“At a gathering of men in a huge hall in London in the 1980’s (Robert Bly was there too). A man climbed upon stage suddenly and shouted ‘I don’t know how to be a man!’ “. A few years later this book arrived
Running through this book is an ancient Brothers Grimm fable about a boy who goes into the forest. (This tale was selected by Bly as one of only 6 out of 236 Grimm brothers stories that relates specifically to male dangers and triumphs)
The boy wants to do something dangerous. The king tells him about a lake in the forest where men keep disappearing. The boy investigates and ends up having to drain the lake, where at the bottom he finds a Wild Man. The Wild Man has a Golden Ball that the boy has lost. So begins a relationship between the boy and the Wild Man.
Later the Wild Man ends up locked in a cage. The key to unlock the Wild Man and get back the boys Golden Ball is held under the boys mothers pillow….. the Wild Man tells the boy he needs to steal the key…..(Bly talks openly in the intro about the dilemma of having it under the mothers pillow)
Each of these events is pulled apart in great detail, discussed, and dissected, imagined and pondered by Bly. The symbolism of each stage of the tale is related to how men find themselves in modern Western society (ie generally not in touch with their true nature and true selves, perhaps looking for the answer in the wrong places). It’s a series of gentle thoughtful duly considered wonderings, considered from many contexts and points of view. Bly is a poet and there is Jungian influence in this book.

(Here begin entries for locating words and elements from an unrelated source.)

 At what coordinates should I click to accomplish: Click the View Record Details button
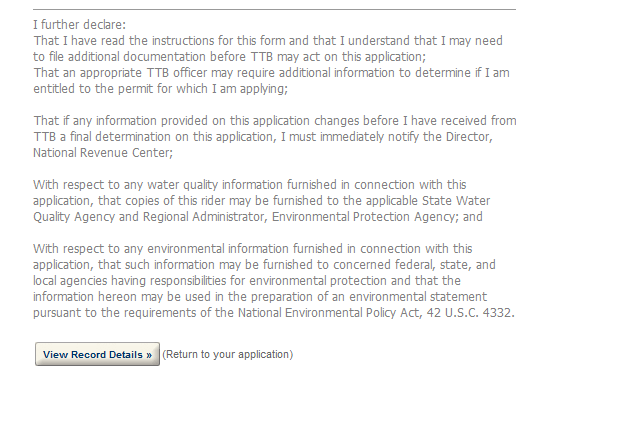[x=97, y=355]
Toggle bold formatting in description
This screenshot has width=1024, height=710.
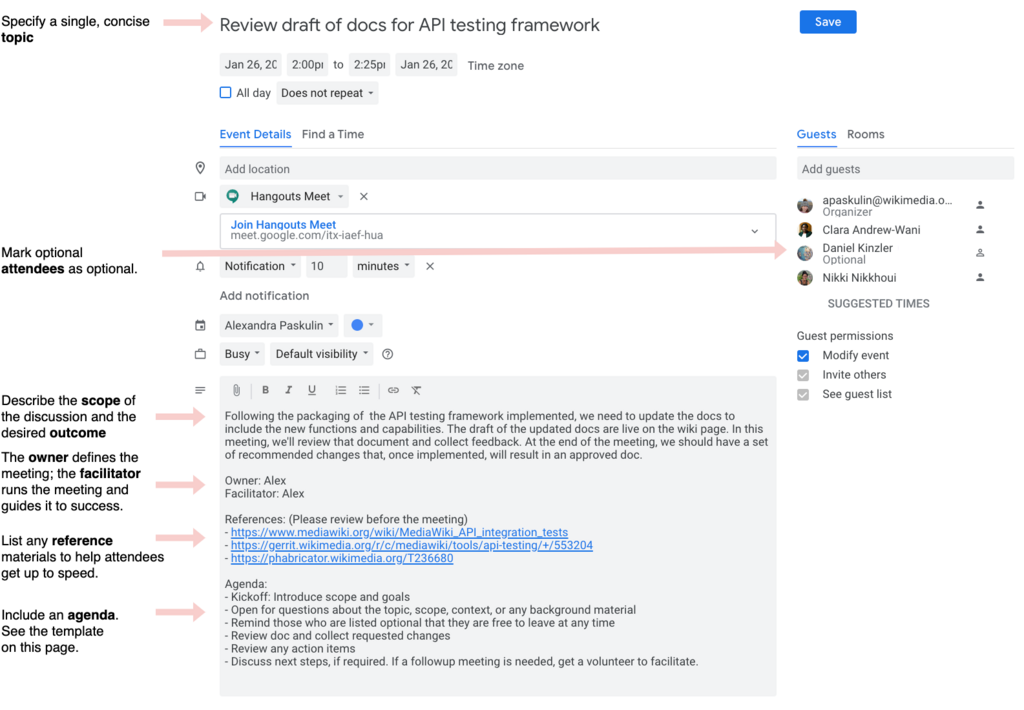pos(265,390)
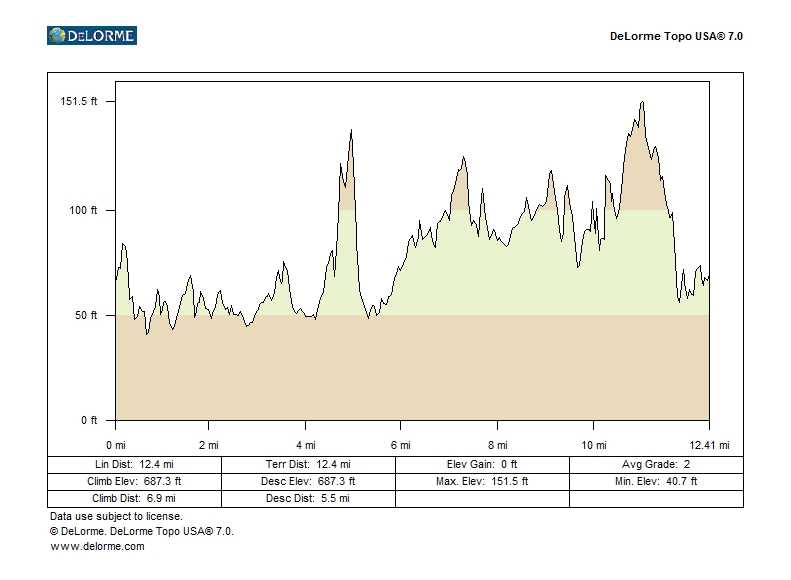Select the Terr Dist 12.4 mi cell
Screen dimensions: 791x580
308,465
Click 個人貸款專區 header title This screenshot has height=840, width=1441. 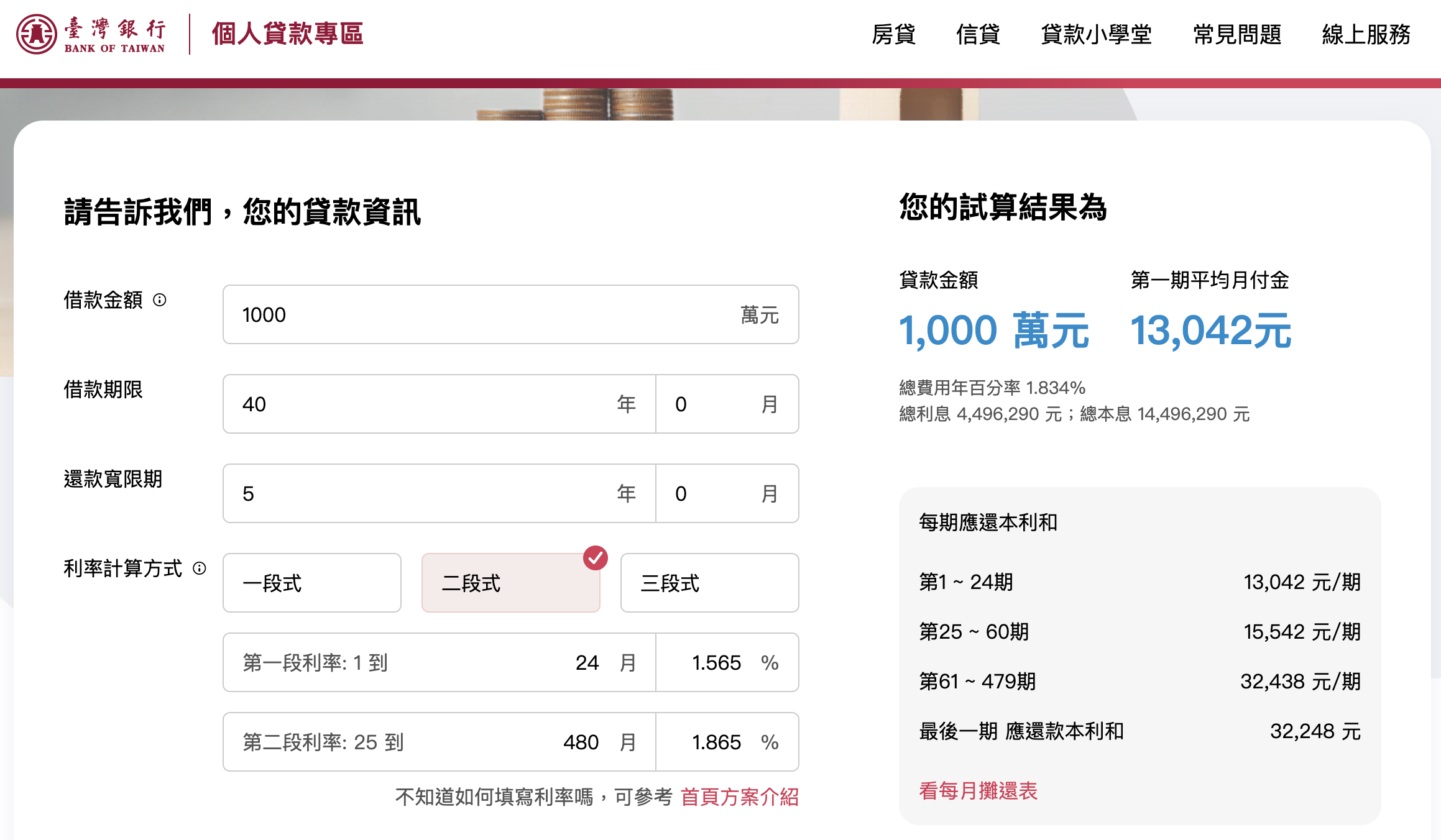pos(287,34)
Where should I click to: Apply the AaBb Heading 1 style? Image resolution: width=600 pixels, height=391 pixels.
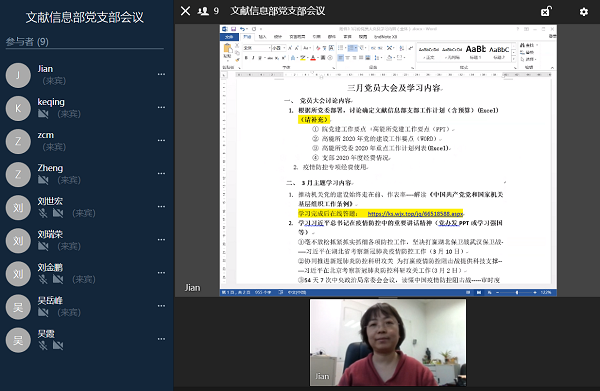click(x=476, y=52)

Its part poetry, part discussion, part mythology, part interspersed with modern examples to illustrate and keep it relevant
During my training the general interpretation of “Wild” from fellow students was ‘out of control’. Bly uses ‘Wild’ to mean connected to nature, free spirited, aware of his wound, hairy and not bound by convention, more like a Woodman or Shaman than a savage.
This book is an acquired taste, not an easy read, despite being a bestseller and pretty well known amongst mens work literature. It’s a book to dip into for a few pages, then ponder. Then come back to it some time later. Each time I’ve looked at it still feels like starting again each time. Reading the same parts again can harvest a different fragment of the story. It can be frustrating, and requires patience. What is he trying to say? How does he link it to what we actually need to do? I’ve only made it to the end once, but then maybe that’s me (I’m not a good book finisher but a better starter)
Not one I’d suggest to give to clients in general unless you’ve formed your own view of it first, or they are particularly keen. Bly is clear that this is about male initiation. And also that it does not exclude gay men. It is however a remarkably ageless book that does not date like some books based on ideas/times/movements and you don’t have to be into poetry to get something out of it.